Endodontic access on teeth with calcified canals is challenging, time consuming and requires significant expertise. Dynamic navigation (DN) is a recent advancement within endodontics that provides real-time guidance during endodontic access. Dynamic navigation may improve the accuracy of canal location in teeth with calcified canals compared to freehand (FH) access.

Aim 1.
To carry out a systematic review of existing literature to assess the accuracy of canal location using DN in teeth with pulp canal obliteration when compared to FH and static navigation (SN) and to inform the design of an in vitro study.

Methods 1.
The systematic review eligibility criteria included 3D-printed or human teeth with pulp canal obliteration (PCO), endodontic access performed using DN and comparison to FH and/or SN. Embase, MEDLINE and CENTRAL and clinical trial registries were last searched on 31 March 2023. Additional searches included leading endodontic journals, conference proceedings and contact with manufacturers. The risk of bias was assessed using a modified Joanna Briggs Institute (JBI) checklist. Study characteristics and outcomes were tabulated and outcomes were explored as a narrative synthesis.

Results 1.
Systematic review identified three eligible articles for inclusion with a total of 172 teeth. All studies were of in vitro design on human and 3D-printed anterior and premolar teeth with varying levels of PCO. No studies included teeth with multiple canals or roots. The overall risk of bias was low in two studies and moderate in one study. Meta-analysis was not performed due to heterogeneity and the results presented as a narrative synthesis. Dynamic navigation improved accuracy of canal location in teeth with PCO in all three studies when compared
to FH access. No studies compared DN to SN.

Aim 2.
To perform an in vitro study to compare the tooth volume loss following DN and FH endodontic access in anatomically accurate 3D-printed maxillary molars with simulated calcified canals, performed by two operators with differing levels of experience.

Methods 2.
The in vitro study utilised a custom 3D-printed, anatomically accurate maxillary molar with four simulated calcified canals. A total of 40 identical teeth were accessed, 20 using the Navident Dynamic Navigation System (ClaroNav, Toronto, Canada) and 20 FH, by two operators with different levels of endodontic experience. The primary outcome measure was total tooth volume loss, while secondary outcome measures included the incidence of successful canal location, incidence of perforation and procedural time. Volume loss was assessed using pre- and post-operative cone-beam computer tomography, automatic segmentation and volume analysis software.

Results 2.
There was no significant difference in tooth volume loss between DN and FH endodontic access in 3D-printed maxillary molars with simulated calcified canals (53.824 vs. 48.144mm3, p=0.085). However, DN significantly reduced the median procedural time (6 minutes 52 seconds vs. 21 minutes 56 seconds, p<0.05)

Conclusions.
The systematic review suggested that DN may increase the accuracy of canal location in teeth with PCO when compared to FH access. However, the findings should be interpreted with caution due to the small number of included studies, all of which were of in vitro design.

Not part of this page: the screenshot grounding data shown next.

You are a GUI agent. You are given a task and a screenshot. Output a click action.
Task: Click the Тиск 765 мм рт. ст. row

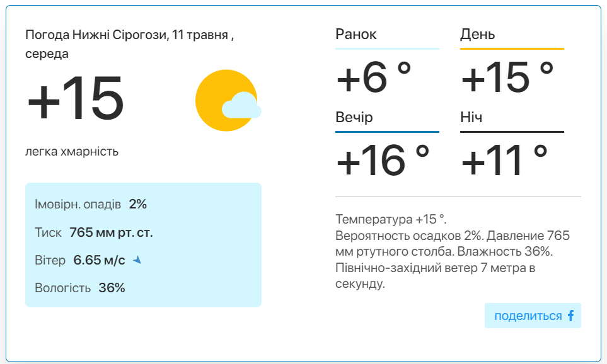(x=94, y=232)
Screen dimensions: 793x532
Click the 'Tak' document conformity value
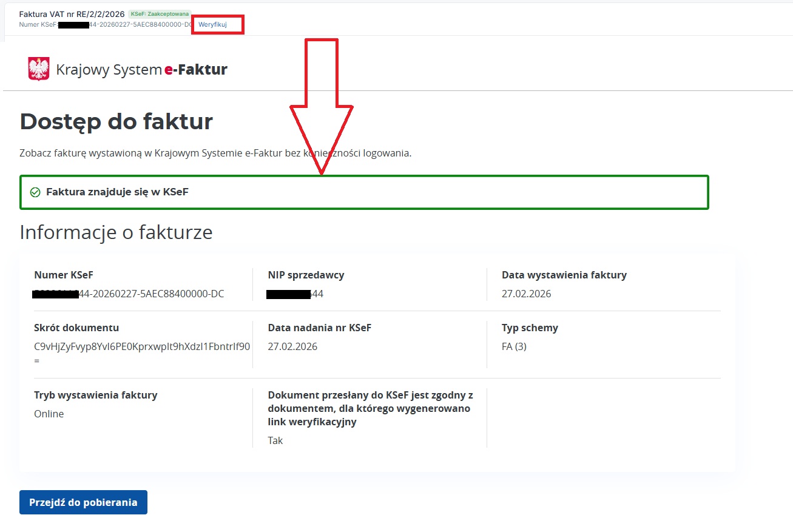(275, 441)
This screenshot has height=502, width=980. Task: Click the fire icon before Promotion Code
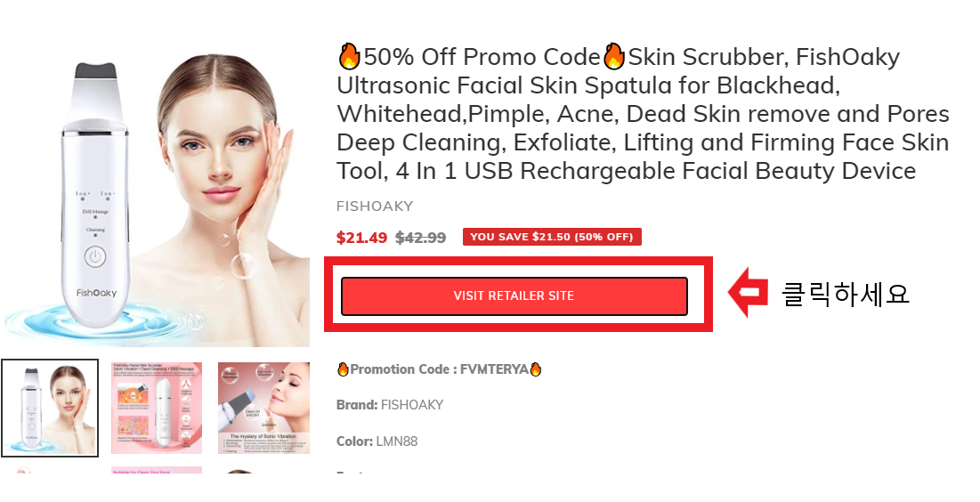pyautogui.click(x=343, y=369)
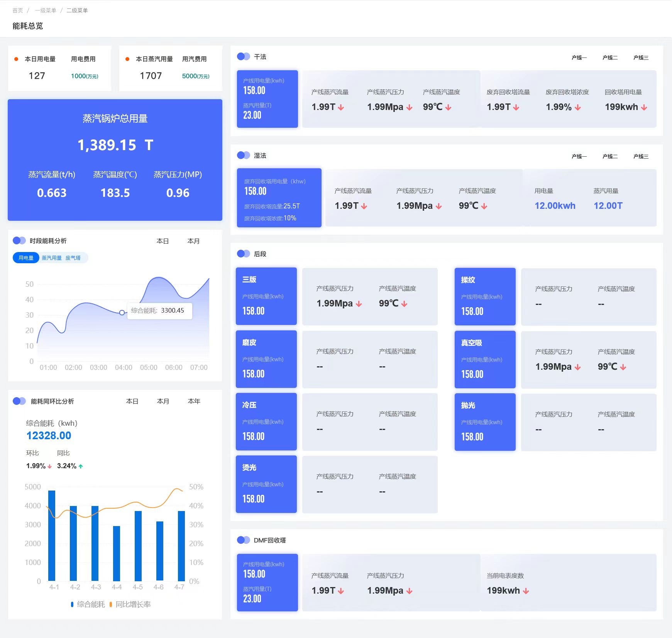Toggle the 湿法 section switch
This screenshot has width=672, height=638.
(x=243, y=155)
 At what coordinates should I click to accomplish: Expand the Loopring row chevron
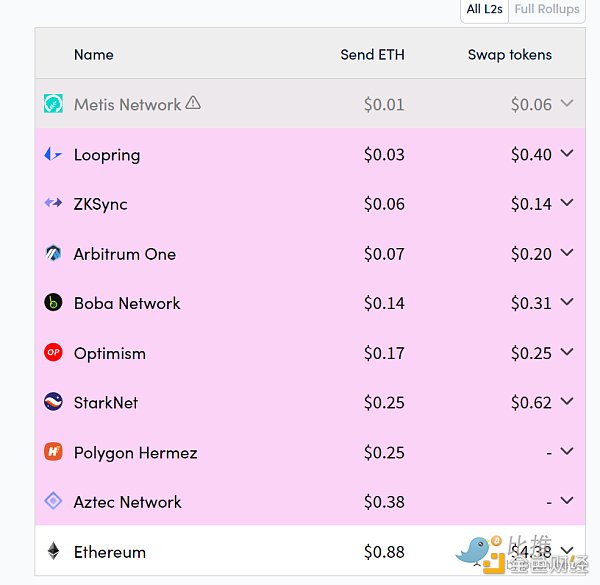(567, 153)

The in vitro study was the first to compare endodontic access of multiple canals using DN and FH methods. It demonstrated that while DN does not significantly impact tooth volume loss in 3D-printed maxillary molars with simulated canal calcification, it significantly reduces procedural time and enhances consistency.

Further research should involve a range of multi-rooted teeth to validate the findings of the current in vitro study, as well as clinical studies to evaluate the clinical application of DN and address the inherent limitations of in vitro and ex vivo study designs.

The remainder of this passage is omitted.